## [DIRECTIONS]
Each entry below is to be restated word for word, with no pictures carried over.
DATA IN THIS EXERCISE START
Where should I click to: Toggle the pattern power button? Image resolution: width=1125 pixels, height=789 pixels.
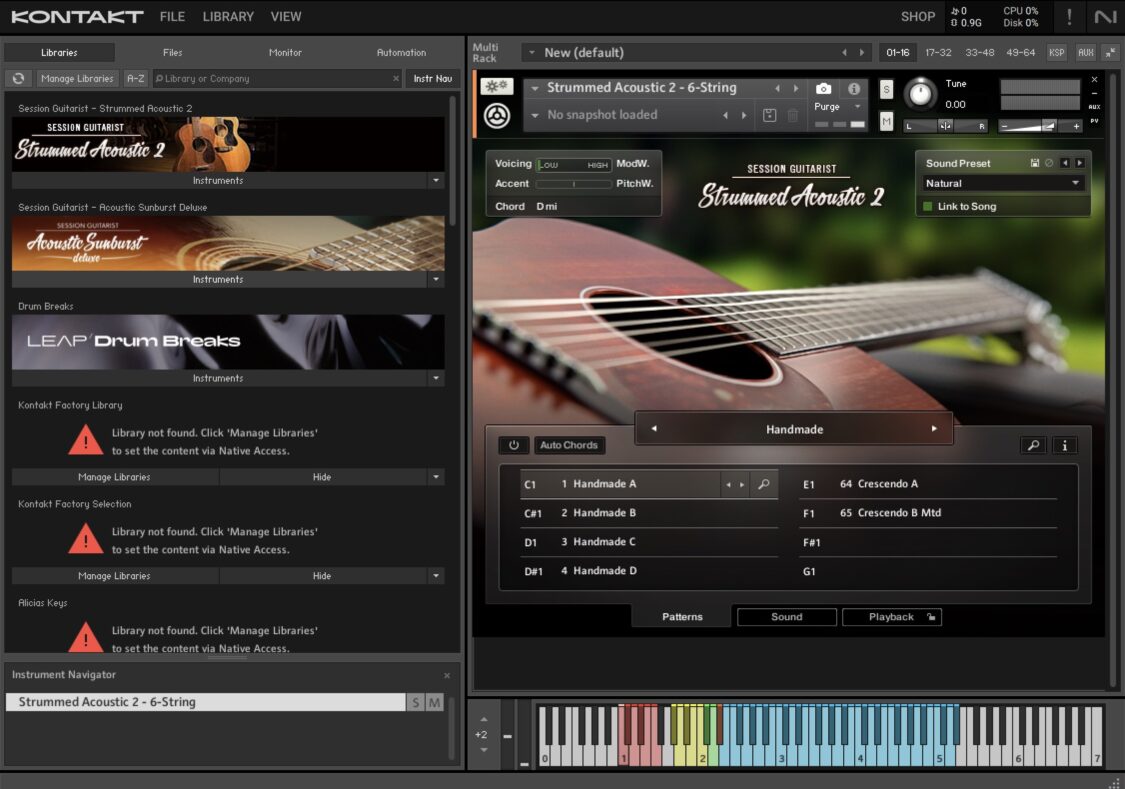pos(514,445)
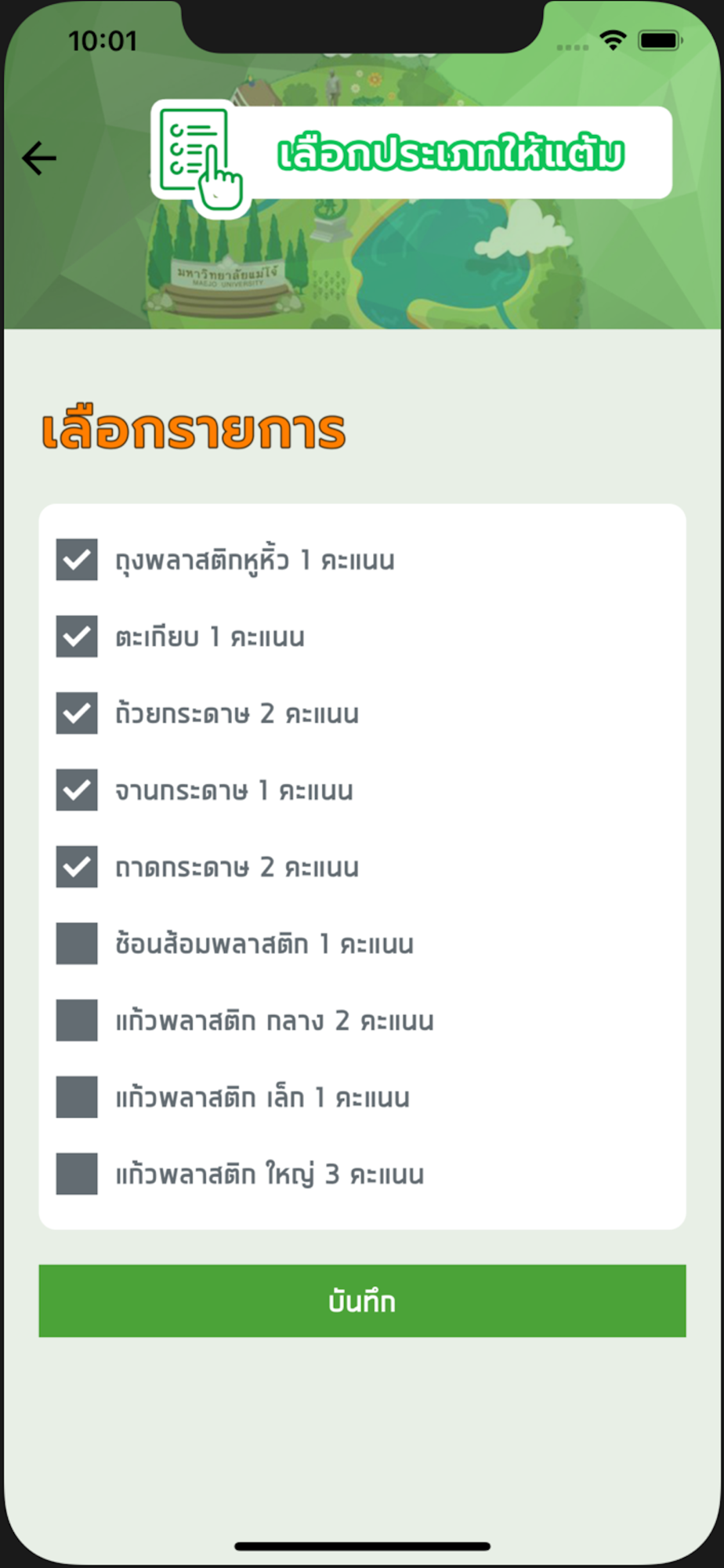Check แก้วพลาสติก ใหญ่ 3 คะแนน checkbox
The image size is (724, 1568).
point(77,1174)
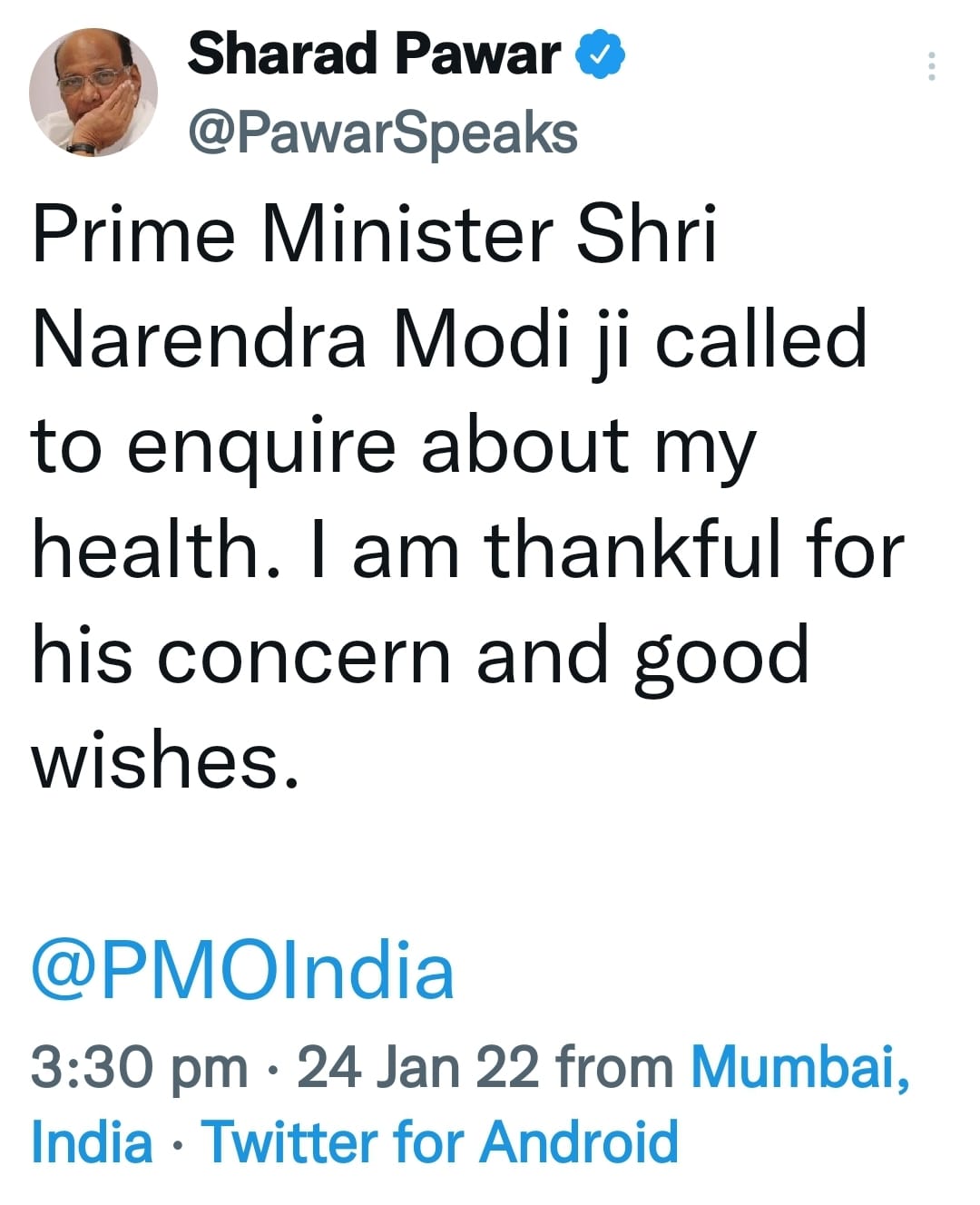Click the 24 Jan 22 date
The width and height of the screenshot is (980, 1205).
click(417, 1066)
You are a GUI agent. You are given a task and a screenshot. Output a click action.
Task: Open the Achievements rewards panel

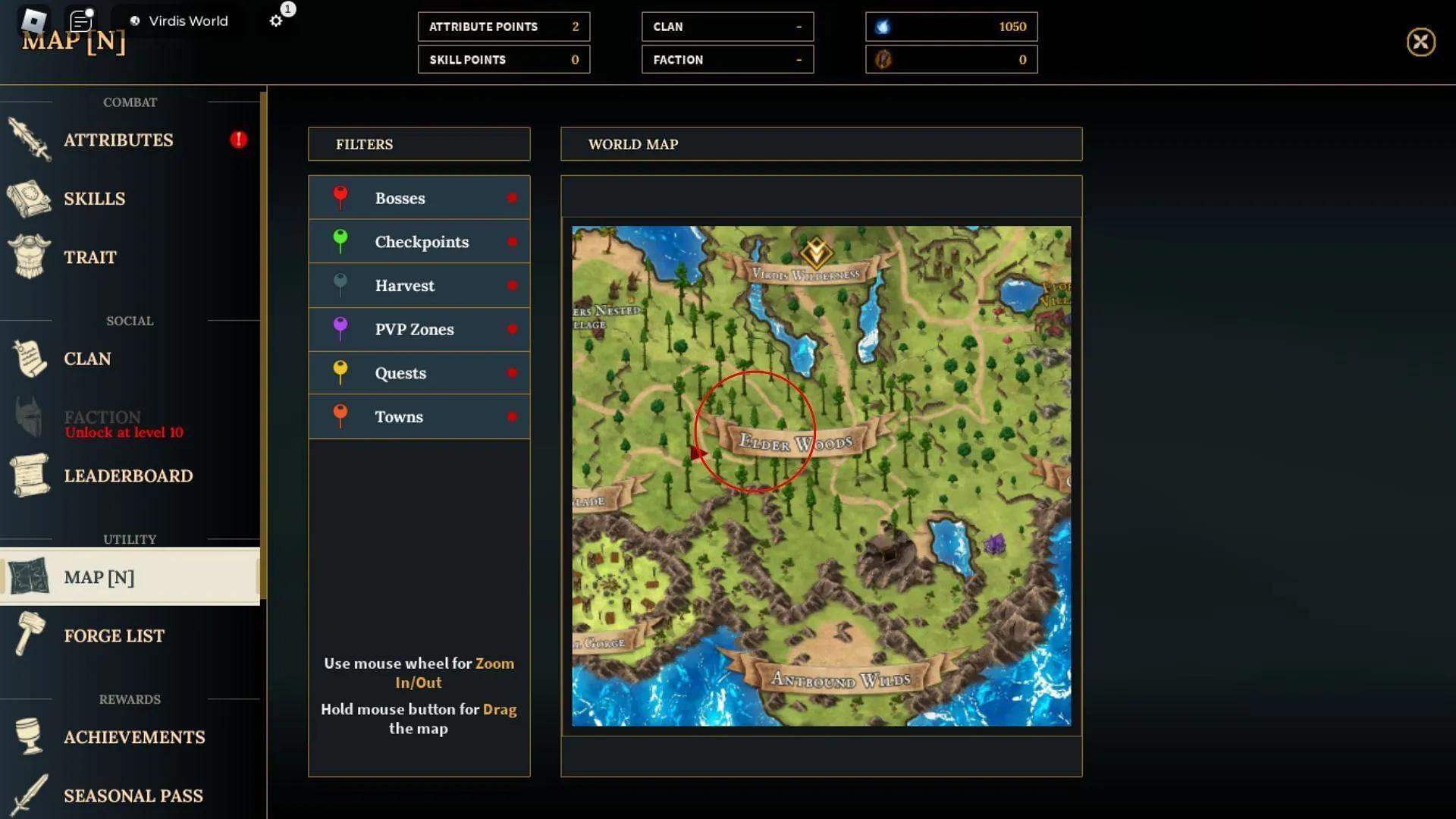coord(133,737)
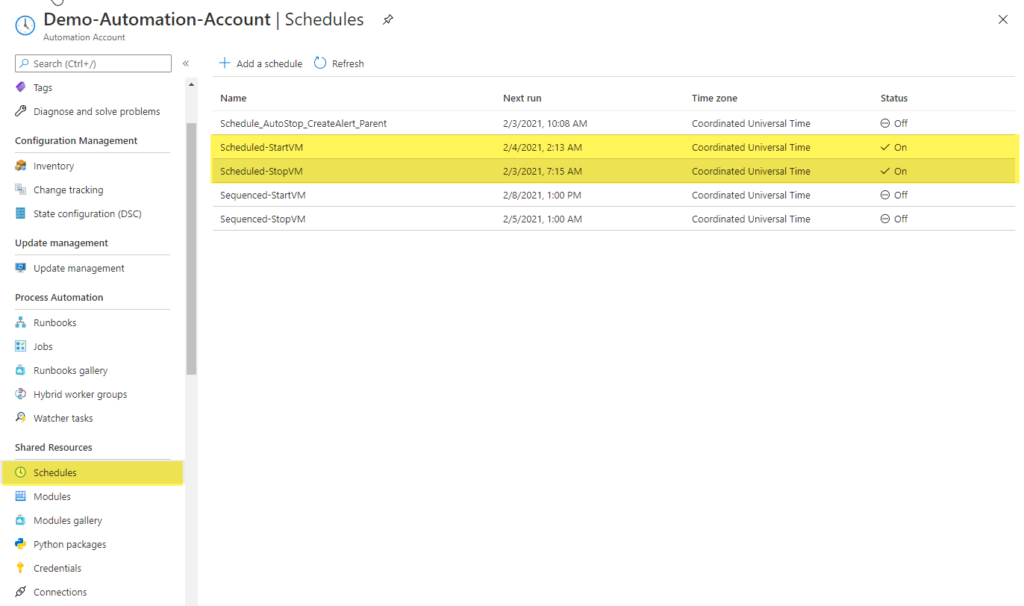Go to Update management
This screenshot has width=1024, height=606.
point(22,268)
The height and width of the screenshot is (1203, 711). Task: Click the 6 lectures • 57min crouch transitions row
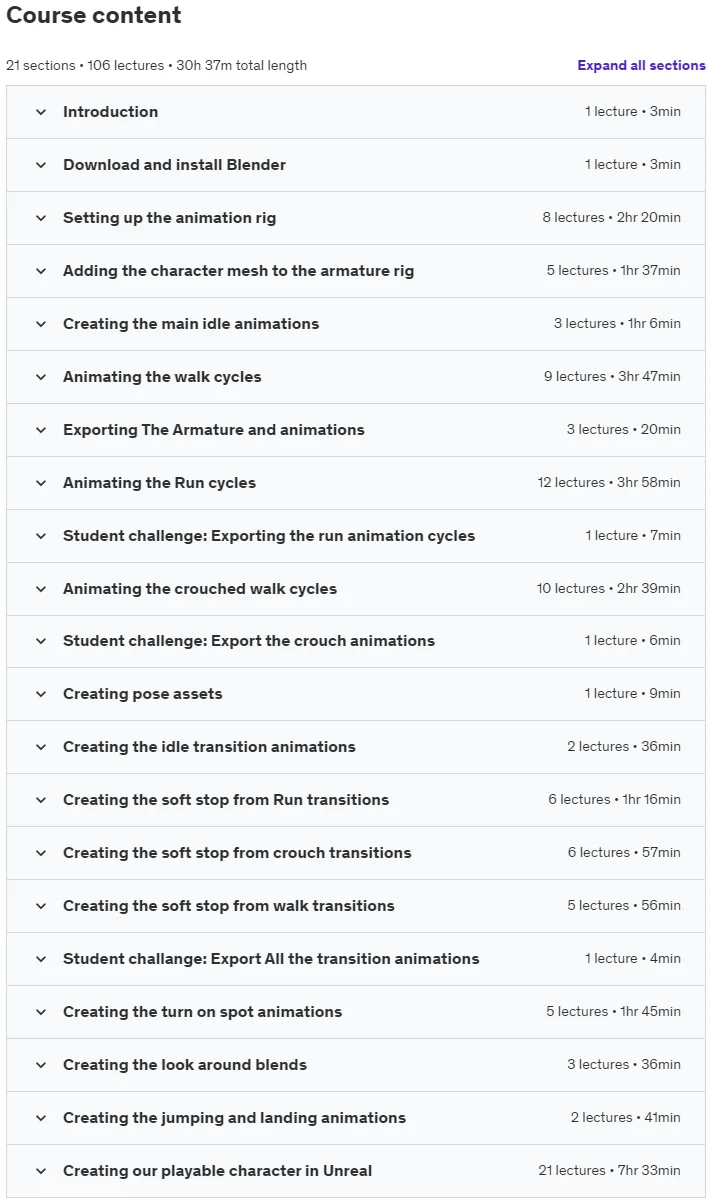point(356,853)
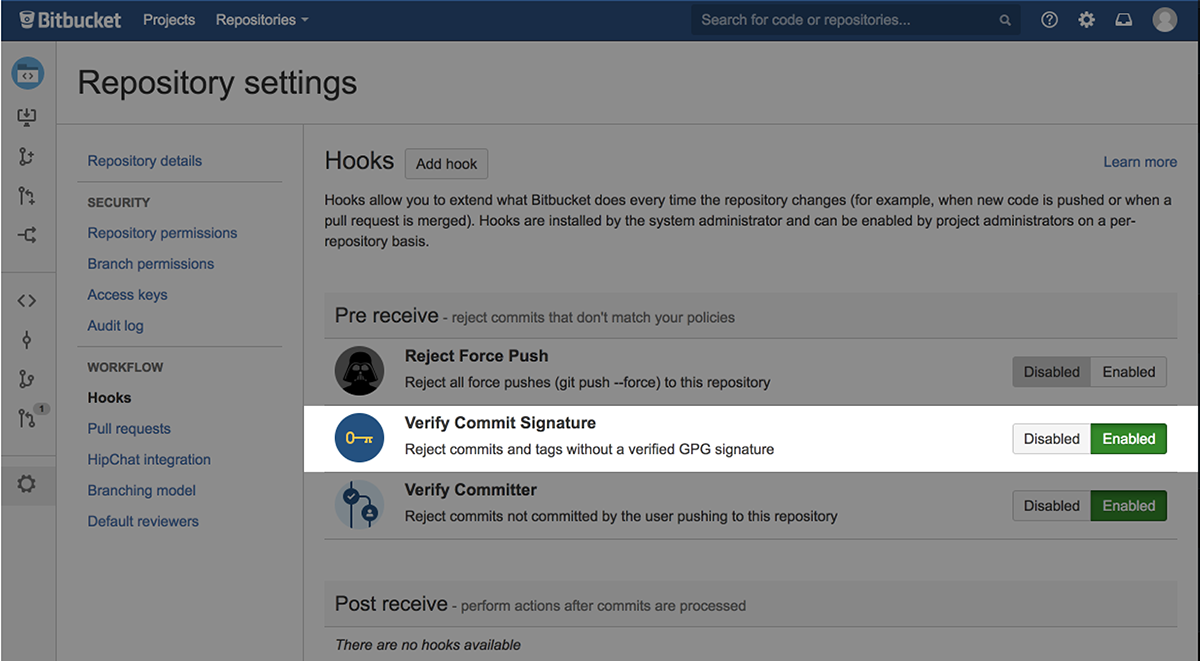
DATA IN THIS EXERCISE END
## [RESULT OF THIS EXERCISE]
Where should I click to: Toggle the pattern power button? Image resolution: width=1125 pixels, height=789 pixels.
pos(514,445)
Check แก้วพลาสติก ใหญ่ 3 คะแนน checkbox
The image size is (724, 1568).
point(77,1174)
Click the 24 Jan 22 date
The width and height of the screenshot is (980, 1205).
click(417, 1066)
You are a GUI agent. You are given a task and a screenshot. Output a click action.
Task: Open the Achievements rewards panel

coord(133,737)
Go to Update management
This screenshot has width=1024, height=606.
point(22,268)
The height and width of the screenshot is (1203, 711). Task: Click the 6 lectures • 57min crouch transitions row
point(356,853)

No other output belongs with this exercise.